PASSAGE GIVEN:
## START
Red Pepper Framingham - NO service NO food
So we went to try Red Pepper tonight. 7 of us went for 7:00. We got there at 6:45 and put our name in. 7:20 we had a table.
As we were waiting a group came out with crying children and angry faces. Woman told us they waited over 1 hour for food and got none and this is why the children were crying. They were going home to eat. This was the first warning we ignored.
We sat down and were given menus, a pot of tea, dishes and chopsticks. We put together our order but never did a waiter come. In fact there appeared to be no waiters/waitresses.
Looking around the dining room, i notice, there is NO FOOD. Not one table had ANYTHING! This worried me.
We saw a buss boy who had brought us our dishes, 2 hostess women and thats about it. We finally flagged down the hostess and gave her the order, explaining to her we had to be someplace a mile down the street by 9:45 (which gave us over 2 hours).
Got the buss boy to bring us some waters and beers. This took 3-4 trips to get it right though. Nobody took the menus or anything. Still nobody had any food in the dining room. We saw the hostess come out and give some tables what looked like rice crispy treats wrapped in plastic. This did not look good.
We had no tea cups so a couple of us started to drink the tea from the rice bowls on the table.
A large table against the wall had a chinese family of over 12 people. Two are reading books, kids are playing video games, none had food. They finally all got up and had a few words with the hostess and walked out. Without eating. Not sure how long they were there.
Then another table 20 minutes later walked out. At this point people are angry. Fingers snapping, hands waving, I saw a few people sleeping with their heads on the tables. Some arguing in Chinese and even though i dont understand any chinese i could tell exactly what was being said!
Finally after 1 hour of sitting waiting since our order. We put some cash on the table for the beers and we too walked out. We were the 4th or 5th group to walk out without eating in the time we were there.
We went to Kellys and ate dinner there.
In the entire time we were there i saw maybe 4-5 dishes come out of the kitchen. Carried out 1 at a time. Every time one came out you saw every head in the restaurant look up and at it, like hungry baby birds in a nest, hoping.....
Its sad really cause the menu looked good and it smelled good in there.
I stuck my head in the kitchen as we left and i saw 1 cook in a small kitchen cooking with a few women standing around.
wow. that sounds dreadful. how long have they been open? i drive by this place every day but thought they were still pre-opening. there is something cursed about that particular locale. so many restaurants have failed. my other thought is the last thing framingham needs is yet another chinese restaurant. i'd kill for a good, non-chain, comfort food spot. sorry you had such a lousy experience.
The Grand Opening was Sep/12th
We were so excited for it especially after seeing the great menu and after the hostess (who i think is also the owner) talked it up as being so authentic and how she considors sichuan gourmet up the road "americanized" .....
One of us had a loaf of bread in a bag she was carrying from a local bakery and we actually started to eat it. The joke at the table was that it was authentic prison food. Bread (our own) and water.
## END
DATA PROVIDED:
## START
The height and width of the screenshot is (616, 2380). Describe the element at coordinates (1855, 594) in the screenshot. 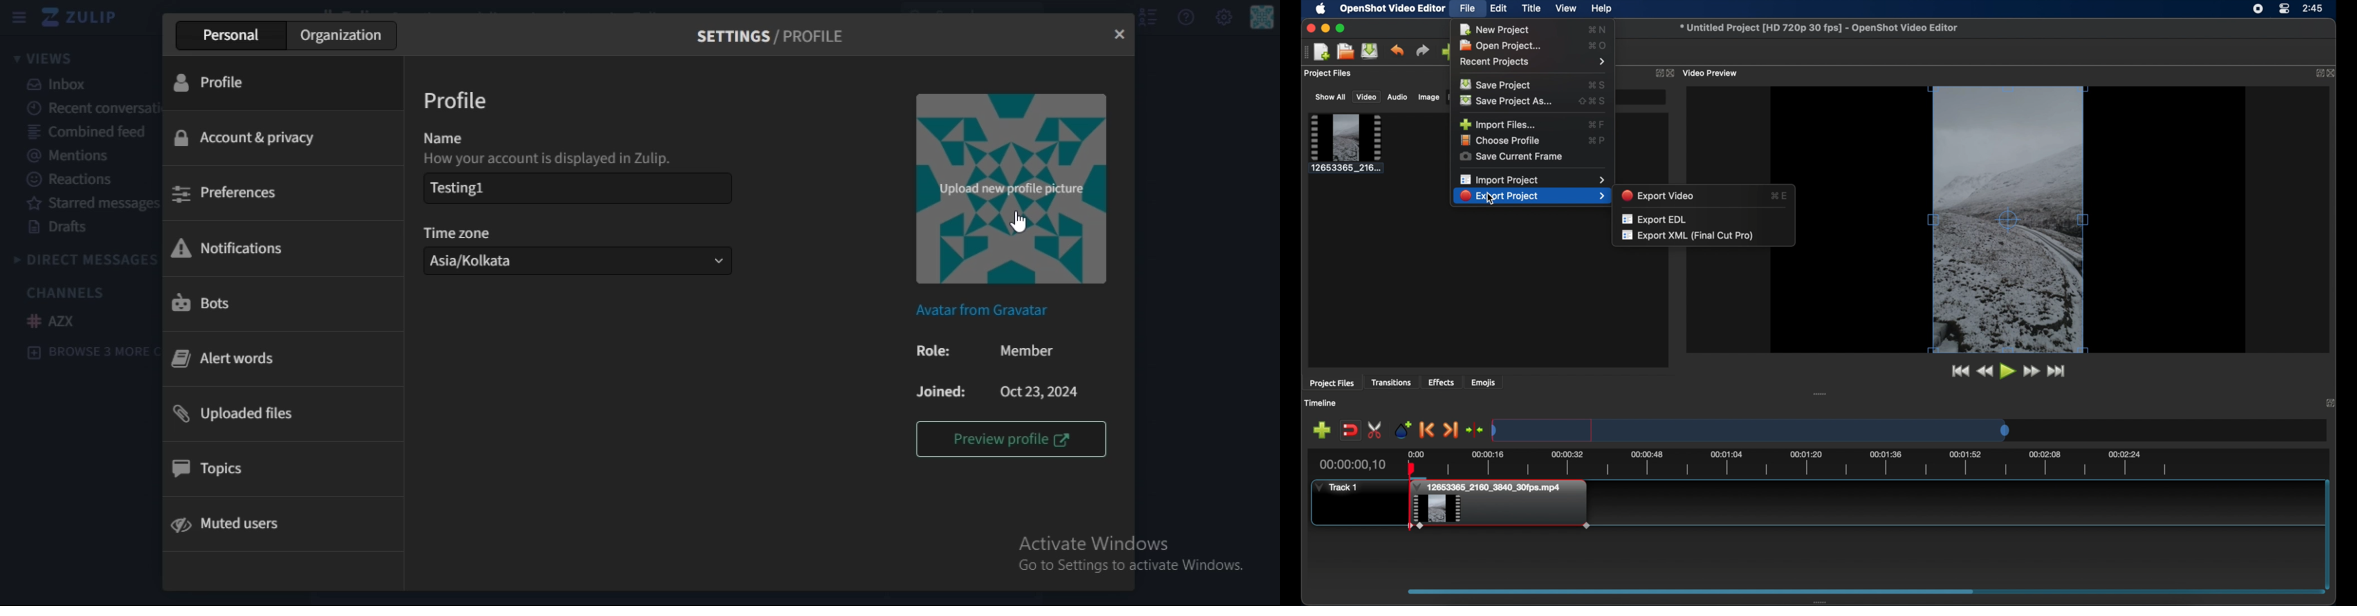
## END
EXERCISE DESCRIPTION: Summarize the Red Pepper review in two sentences. The material plays no part in what follows.

EXERCISE RESPONSE: A party of seven at Red Pepper in Framingham waited until 7:20 for a table, found no waiters, and had to flag down the hostess to place their order, while almost no food reached any table in the dining room. After an hour of waiting since ordering, they left cash for their beers and walked out without eating, one of four or five groups to do so, and ate dinner at Kellys instead.